The U.S. Food and Drug Administration (FDA) recently stated that there is now a total of $2 million in research grants available to finance natural history studies of rare diseases.
The goal is to gather data about how certain rare disease progress in people over time. This is the best way that scientists can collect knowledge that will inform as well as support their researcher, development and approval of new products.
The funds are part of the Orphan Products Grants, and it is the first time the FDA has taken from this fund to finance different kinds of studies about rare diseases.

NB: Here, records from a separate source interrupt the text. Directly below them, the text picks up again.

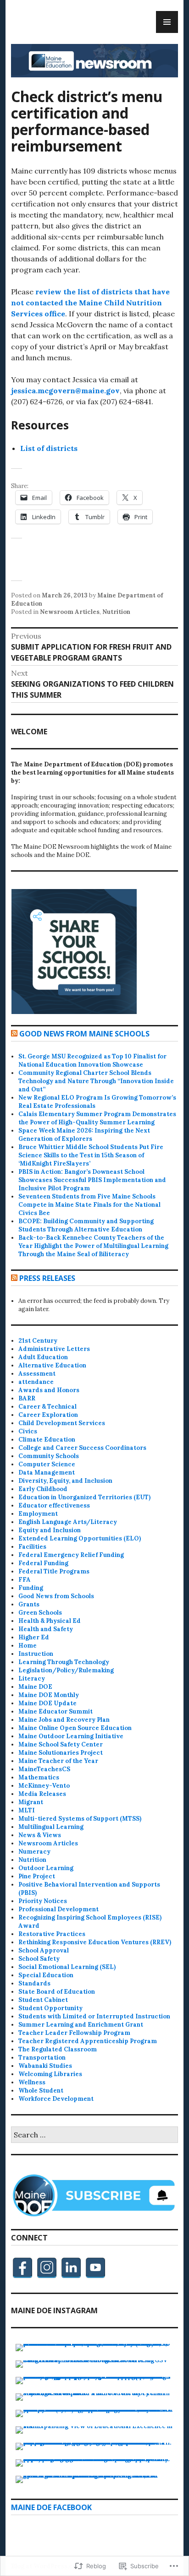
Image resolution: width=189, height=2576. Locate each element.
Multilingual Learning (50, 1827)
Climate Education (46, 1439)
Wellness (31, 2082)
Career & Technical (47, 1406)
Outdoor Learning (45, 1868)
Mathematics (38, 1777)
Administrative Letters (54, 1349)
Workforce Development (56, 2099)
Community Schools (48, 1456)
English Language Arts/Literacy (67, 1522)
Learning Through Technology (63, 1662)
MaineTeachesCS (44, 1769)
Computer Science (46, 1464)
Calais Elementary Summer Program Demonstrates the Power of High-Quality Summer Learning (97, 1118)
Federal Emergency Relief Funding (71, 1555)
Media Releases (42, 1794)
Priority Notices (42, 1901)
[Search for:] (94, 2135)
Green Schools (40, 1612)
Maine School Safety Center (60, 1744)
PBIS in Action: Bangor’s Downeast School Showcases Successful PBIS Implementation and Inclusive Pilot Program (92, 1180)
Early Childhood (42, 1489)
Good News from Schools (56, 1596)
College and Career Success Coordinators (82, 1448)
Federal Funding (43, 1563)
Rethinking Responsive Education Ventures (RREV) (94, 1942)
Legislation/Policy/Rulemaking (66, 1670)
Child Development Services (61, 1423)
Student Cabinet (43, 2000)
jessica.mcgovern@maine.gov (65, 390)
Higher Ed (33, 1637)
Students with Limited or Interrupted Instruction (94, 2016)
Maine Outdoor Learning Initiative (70, 1736)
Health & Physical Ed (49, 1621)
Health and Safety (45, 1629)
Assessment (37, 1373)
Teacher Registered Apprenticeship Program (87, 2041)
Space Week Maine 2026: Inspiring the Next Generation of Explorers (84, 1135)
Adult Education (43, 1357)
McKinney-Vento (44, 1786)
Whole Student (40, 2090)
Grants (28, 1604)
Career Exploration (48, 1415)
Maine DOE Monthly (48, 1695)
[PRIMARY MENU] (167, 22)
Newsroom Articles (70, 612)
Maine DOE (35, 1687)
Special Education (45, 1975)
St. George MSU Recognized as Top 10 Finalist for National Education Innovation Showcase (92, 1060)
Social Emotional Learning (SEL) (67, 1967)
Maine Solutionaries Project (60, 1753)
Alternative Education (52, 1365)
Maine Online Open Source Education (75, 1728)
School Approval (43, 1950)
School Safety (39, 1959)
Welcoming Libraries (50, 2074)
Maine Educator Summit (55, 1711)
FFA (24, 1580)
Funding (30, 1588)
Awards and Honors (48, 1390)
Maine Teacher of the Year (58, 1761)
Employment (38, 1514)
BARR (26, 1398)
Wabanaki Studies (45, 2066)
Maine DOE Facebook (51, 2507)
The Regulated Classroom (57, 2049)
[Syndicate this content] (14, 1034)
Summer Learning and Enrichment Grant (80, 2024)
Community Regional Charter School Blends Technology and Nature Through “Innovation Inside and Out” (96, 1081)
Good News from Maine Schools (84, 1034)
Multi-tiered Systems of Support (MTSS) (79, 1818)
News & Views (39, 1835)
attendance (36, 1382)
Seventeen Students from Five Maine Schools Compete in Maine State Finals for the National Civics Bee (89, 1205)
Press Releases (47, 1278)
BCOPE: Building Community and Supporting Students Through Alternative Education (86, 1225)
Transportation (42, 2057)
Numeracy (34, 1851)
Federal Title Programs (53, 1571)
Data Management (46, 1472)
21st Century (37, 1341)
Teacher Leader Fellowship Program (74, 2033)
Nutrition (116, 612)
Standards (34, 1983)
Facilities (32, 1547)
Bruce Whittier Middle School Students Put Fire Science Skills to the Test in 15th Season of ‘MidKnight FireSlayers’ (90, 1155)
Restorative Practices (51, 1934)
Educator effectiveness (54, 1505)
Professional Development (58, 1909)
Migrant (30, 1802)
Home (27, 1645)
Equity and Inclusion (49, 1530)
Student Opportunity (50, 2008)
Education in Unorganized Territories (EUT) (84, 1497)
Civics (27, 1431)
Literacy (31, 1678)
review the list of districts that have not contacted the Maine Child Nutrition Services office (90, 302)
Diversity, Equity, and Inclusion (65, 1481)
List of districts (49, 448)
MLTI (26, 1810)
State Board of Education (56, 1992)
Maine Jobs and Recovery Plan (64, 1720)
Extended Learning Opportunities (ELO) (79, 1538)
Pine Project (36, 1876)
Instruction (35, 1654)
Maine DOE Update (47, 1703)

“Rare diseases are often poorly understood,” Gayatri Rao, director of the FDA’s Office of Orphan Products Development, said. “Not understanding how a rare disease progresses is often a major obstacle in the development of life-saving medical products. Information about a disease’s natural history can aid in clinical trial design, identify study end points and lead to faster, better trials -- hopefully leading to new and effective diagnostics and treatments.”
The goal is to develop the identity of subpopulations, the natural history of diseases, companion diagnostics, biomarkers and create or confirm clinical outcome measures.
“Despite their importance, it is very difficult for groups, such as patient advocacy organizations, to find funding to conduct natural history studies,” Rao said. “As we observe Rare Disease Day today, we are excited to announce a program that will bridge some of this funding gap and complement existing efforts to help bring new and important therapies to rare disease patients.”